当センターで実施している臨床研究について

1)切除不能再発・局所進行頭頸部癌に対する加速器BNCT30およびSPM-011を用いたホウ素中性子捕捉療法の有効性および安全性評価

(企業主導治験(住友重機械工業、ステラファーマ)、多施設共同、非盲検試験)

 整容や食べる・話すなどの重要な働きをつかさどる頭頸部のがんは、進行すると非常に難治であり選択できる治療の幅は極端に限られてしまいます。
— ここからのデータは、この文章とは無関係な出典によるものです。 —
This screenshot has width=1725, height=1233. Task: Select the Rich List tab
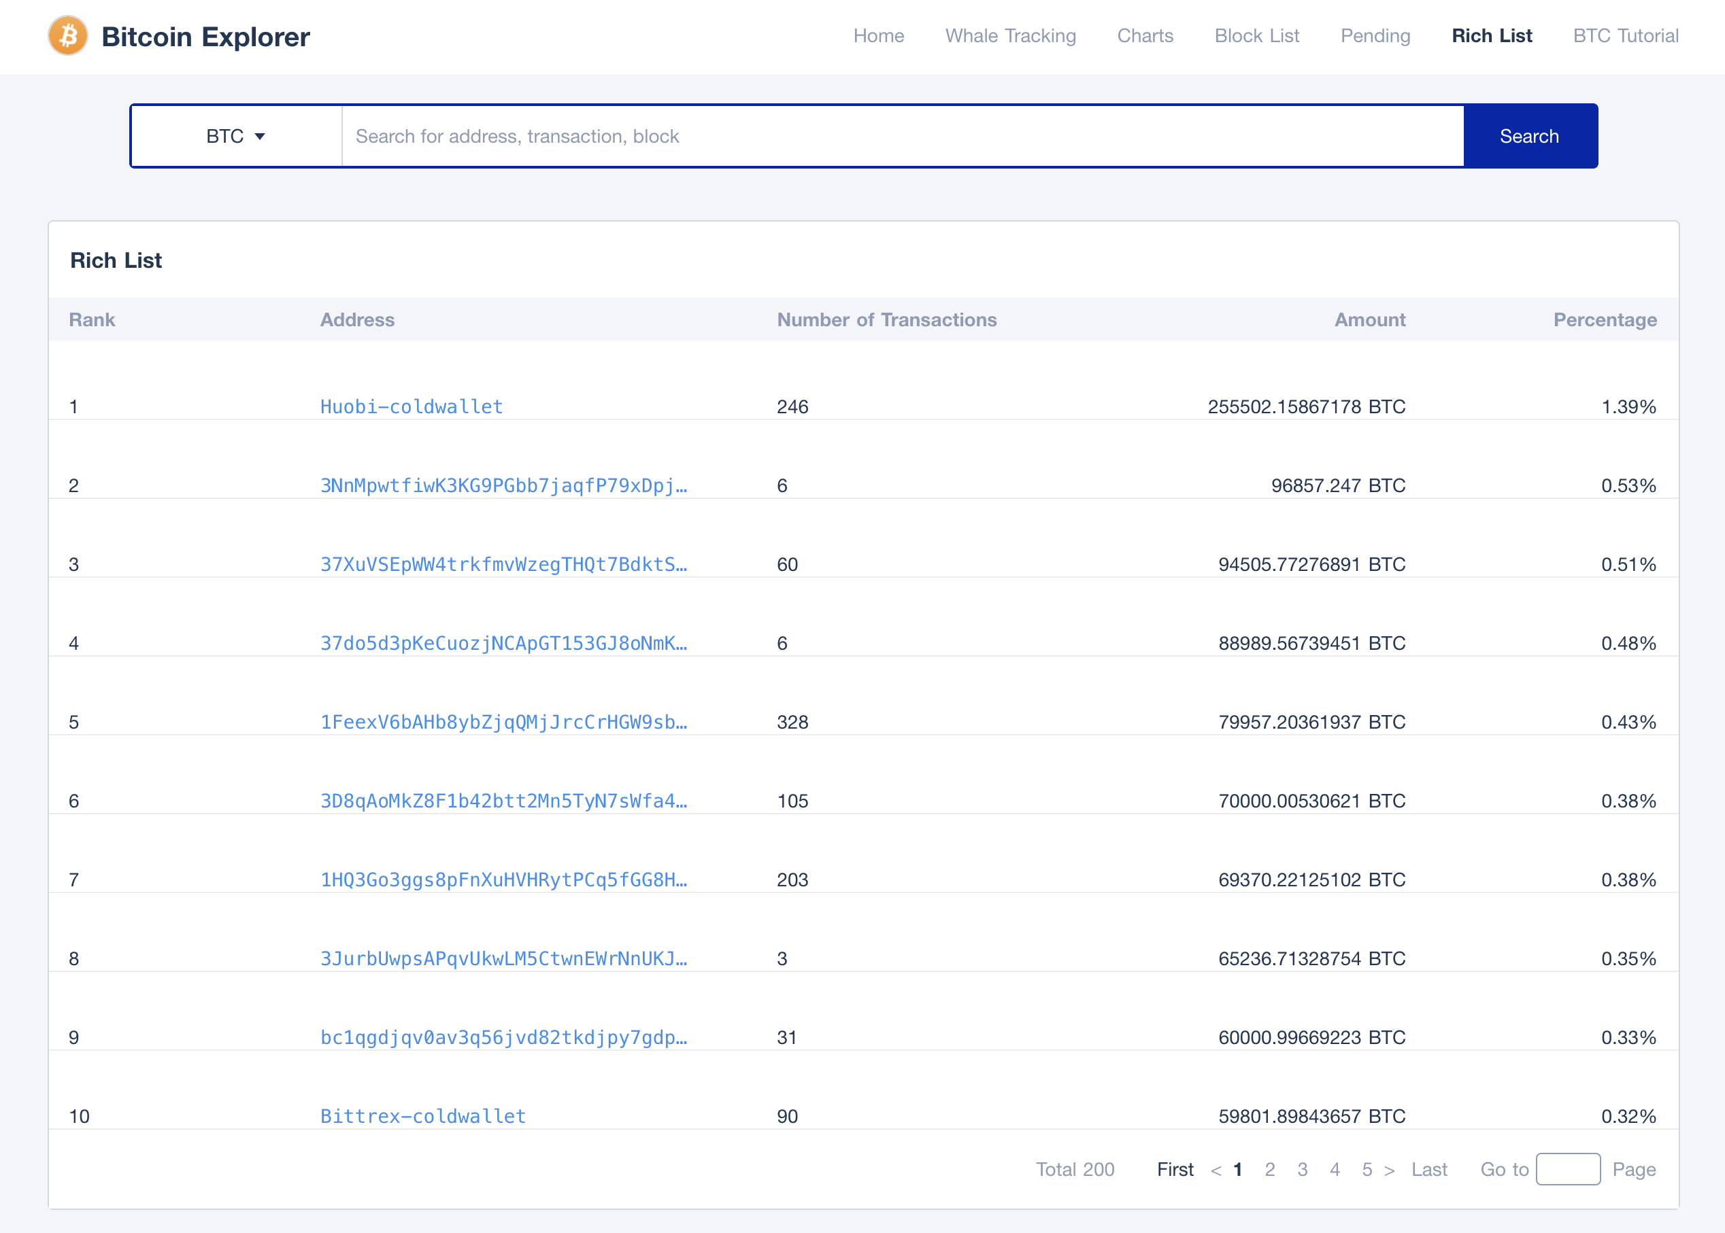[1493, 36]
本研究では、治療抵抗性となってしまった頭頸部癌を対象にして、新しい中性子発生装置のBNCT30とホウ素製剤SPM-011を用いたホウ素中性子捕捉療法を実施し、その有効性と安全性を評価しています。
 2019年6月現在、予定患者数の21名の登録はすでに終了し、治療後の経過観察を実施しております。その途中結果は2019年5月の米国臨床腫瘍学会American society of clinical oncology(ASCO)で報告しました。腫瘍の奏効率は71%、1年無増悪生存率は71%と非常に高い効果をもたらす一方で、重度の副作用は従来の再発治療に比べ少ないことがわかりました。今後の医療機器承認および薬事承認が期待されます。

2)再発頭頸部扁平上皮癌に対するホウ素中性子捕捉療法の線量増加のための第 I / II 相臨床試験(準備中)
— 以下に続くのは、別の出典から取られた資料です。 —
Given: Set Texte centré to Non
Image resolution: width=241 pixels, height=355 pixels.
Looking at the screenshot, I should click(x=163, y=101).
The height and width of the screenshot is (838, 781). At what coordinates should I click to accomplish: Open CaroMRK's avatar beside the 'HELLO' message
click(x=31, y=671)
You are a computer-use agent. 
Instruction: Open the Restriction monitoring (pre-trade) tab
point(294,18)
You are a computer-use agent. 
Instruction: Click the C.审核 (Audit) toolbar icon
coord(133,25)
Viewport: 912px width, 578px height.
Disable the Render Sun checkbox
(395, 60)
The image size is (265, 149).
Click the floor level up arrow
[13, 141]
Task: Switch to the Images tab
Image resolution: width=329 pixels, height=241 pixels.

 上記 1) の治験の結果、非常に良好な腫瘍の制御(縮小や消失)がもたらされました。ただ、ホウ素中性捕捉療法の副作用が大変低く抑えることができたことから、逆にもっと線量を増やして効果を高めた治療がおこなえる可能性が出てまいりました。私たちの施設では、患者さんの治療体位を非常に高い精度で設定するノウハウが確立されていることから、安全に線量増加が十分実施可能であると考えられます。そこで、これまでの治療線量から、更に20%ほど高い線量で治療が可能であるかどうかの安全性評価(第I相の臨床試験)を実施する予定です。
 安全性が確認された後に、引き続きその有効性を確認するための第II相臨床試験を実施し、1)で実施した臨床試験の扁平上皮癌の治療成績との比較を行い、線量増加の有効性を確認する予定です。
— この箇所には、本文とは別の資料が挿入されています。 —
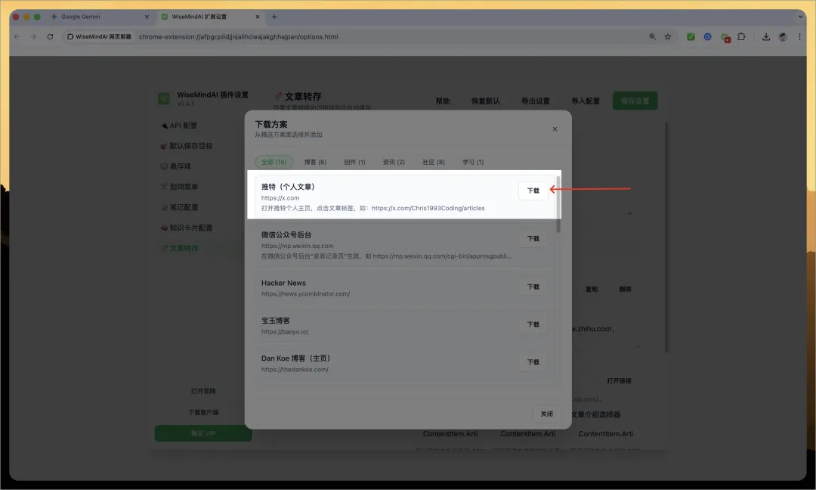Click the bookmark star in the address bar
The image size is (816, 490).
coord(668,36)
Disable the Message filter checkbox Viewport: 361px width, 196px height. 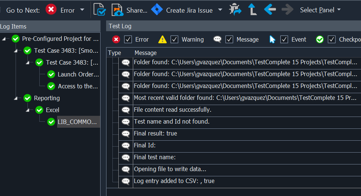coord(229,39)
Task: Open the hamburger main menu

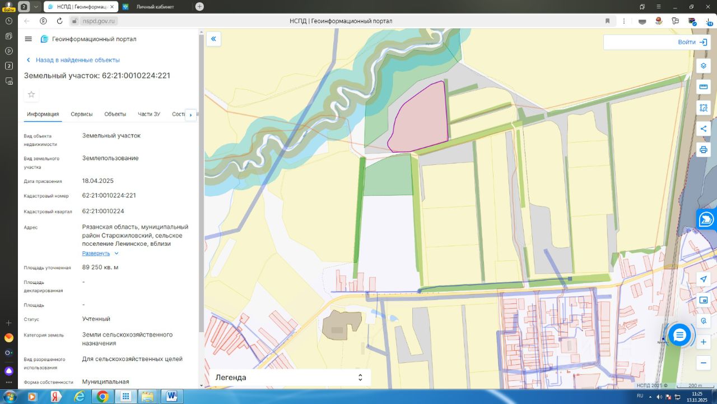Action: click(29, 39)
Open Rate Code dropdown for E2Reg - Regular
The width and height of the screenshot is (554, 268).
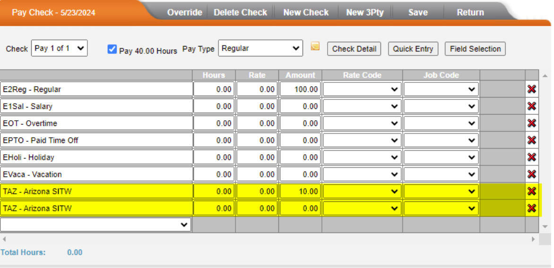pos(362,89)
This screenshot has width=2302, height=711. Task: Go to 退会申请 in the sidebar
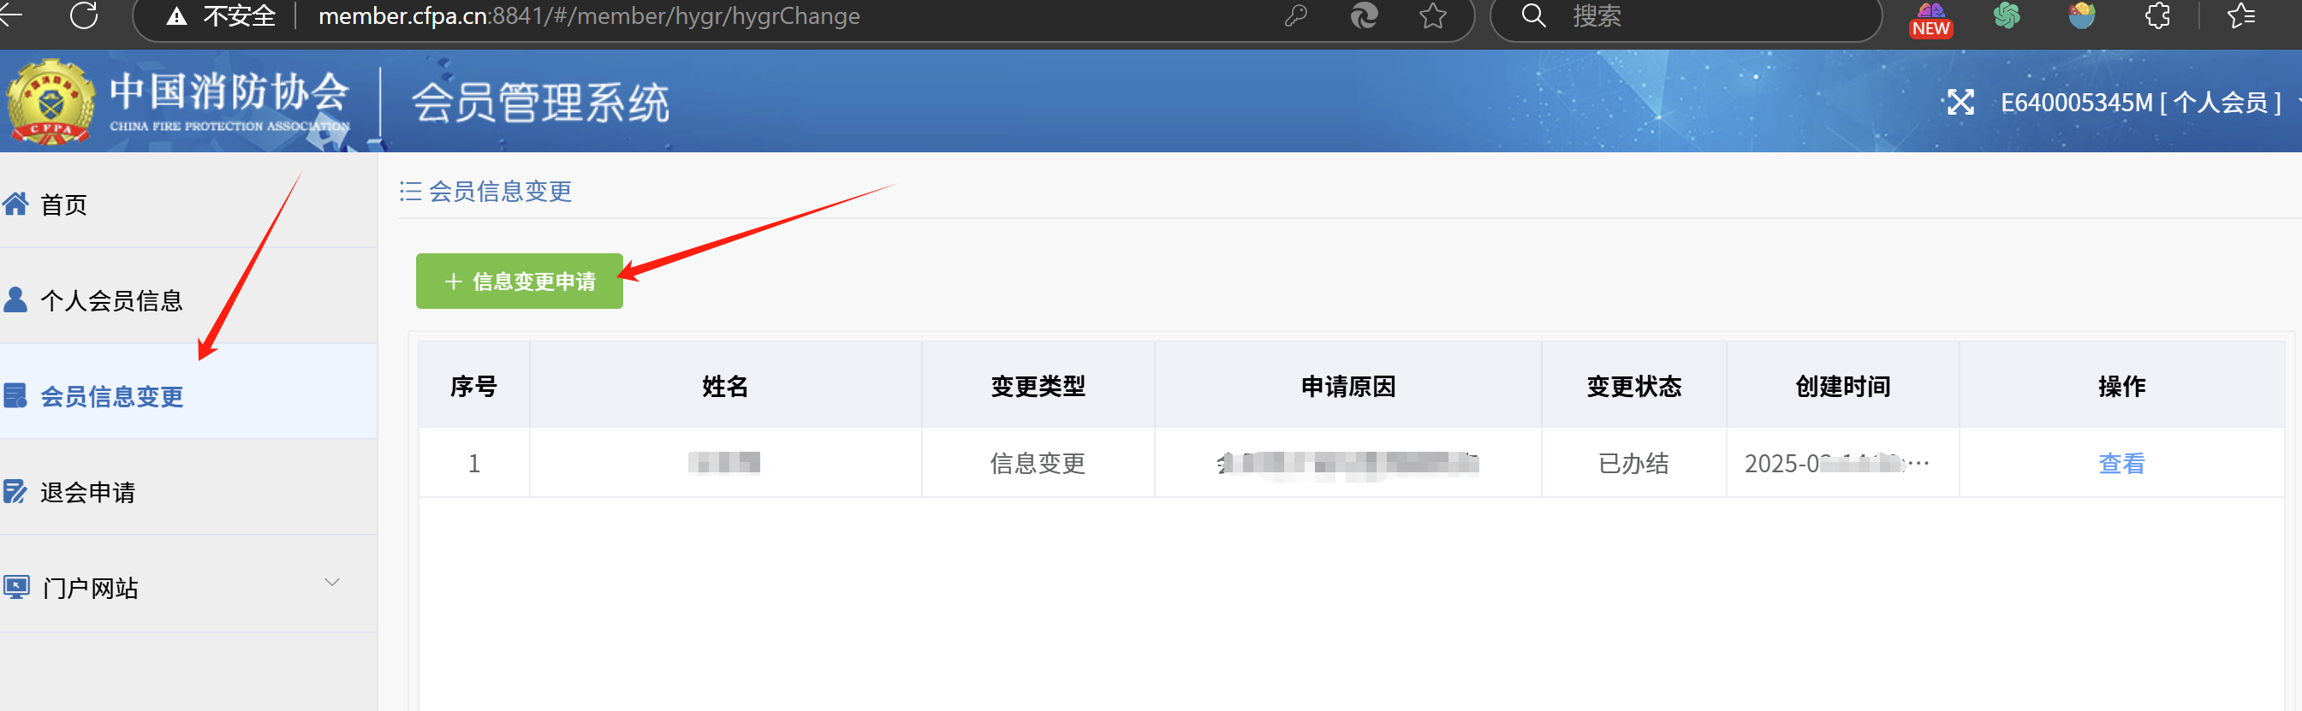coord(88,492)
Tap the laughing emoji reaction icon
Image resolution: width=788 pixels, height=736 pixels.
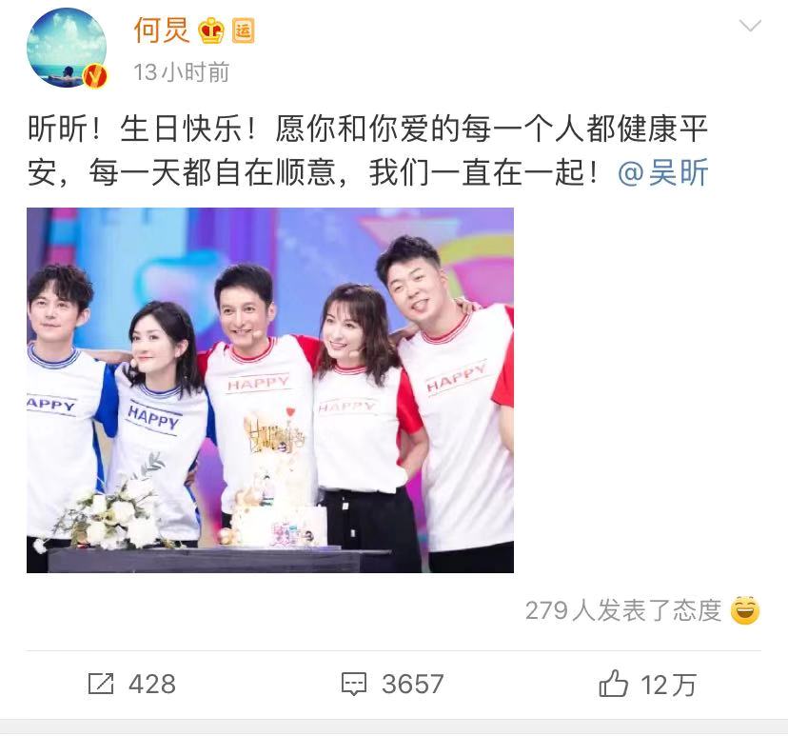coord(745,610)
3)再発膠芽腫に対する加速器BNCT30およびSPM-011をもちいたホウ素中性子捕捉療法の有効性および安全性評価

(企業主導治験(ステラファーマ、住友重機械工業)、多施設共同、非盲検試験)

 膠芽腫は膵がんと並んで予後があまりよくない悪性腫瘍のひとつです。膠芽腫の初期治療は手術、抗がん剤、放射線治療を用いますが、再発率が非常に高く、現在も再発に対して十分な効果をもつ治療法の開発が続けられています。本試験では、治療手段の乏しい再発の膠芽腫の患者さんを対象にして、加速器中性発生装置BNCT30とホウ素製剤SPM-011を用いたホウ素中性子捕捉療法を実施し、その有効性と安全性を評価しています。
 2019年6月までに、すでに予定患者数の27名に対して治療が実施され、治療後の経過観察を実施しております。その結果はいまのところ未公表ですが、近いうちに発表される予定です。

4)FBPA-PET/CTによるホウ素中性子捕捉療法の有効性予測の研究

 ホウ素中性子捕捉療法に用いられるBPAという薬剤にとてもよく似た構造をもつFBPAを投与し、腫瘍へどの程度集まるかをPET/CTで評価することによって、ホウ素中性子捕捉療法が効く腫瘍であるかどうかを事前に評価できます。FBPA-PETはホウ素中性子捕捉療法を行うためには不可欠の検査ですが、FBPAが医薬品として承認されていないために、臨床研究として実施しています。

5)低酸素PET検査としての18F-FRP170-PETの有用性の研究

 がんが大きくなると自分自身の大きさのわりに十分正常な血管を作ることができず、その内部は徐々に酸素が少ない状態におちいっていきます。この低酸素の状態は、一般的な抗がん治療(手術、化学療法、放射線療法)を効かなくさせることがわかっています。ホウ素中性子捕捉療法においてもホウ素の取り込みに大きく影響することが、当センターの研究から明らかになってきており、事前に低酸素の部分を評価することが重要である可能性があります。
 酸素の少ない部分に集まるクスリを用いて撮影するPETを低酸素PETとよびます。これまでにも低酸素PETは実施されてきましたが、クスリを体内に投与してから撮影までに長い待ち時間を必要とするため、日本では積極的に用いられていませんでした。当センターでは、すぐに低酸素部分に集まるFRP170というクスリを用いることによって、撮影までの待ち時間を半分以上に抑え、この低酸素PETを実用化する試みをおこなっています。